## Task
Retype every one of the following records verbatim, preserving each line without any change.

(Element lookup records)
##############################

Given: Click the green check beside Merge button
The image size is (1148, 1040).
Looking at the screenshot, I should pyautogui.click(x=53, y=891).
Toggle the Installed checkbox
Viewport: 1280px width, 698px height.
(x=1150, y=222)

##############################

## Task response
Given: Click the green check beside Merge button
The image size is (1148, 1040).
Looking at the screenshot, I should pyautogui.click(x=53, y=891).
Toggle the Installed checkbox
Viewport: 1280px width, 698px height.
(x=1150, y=222)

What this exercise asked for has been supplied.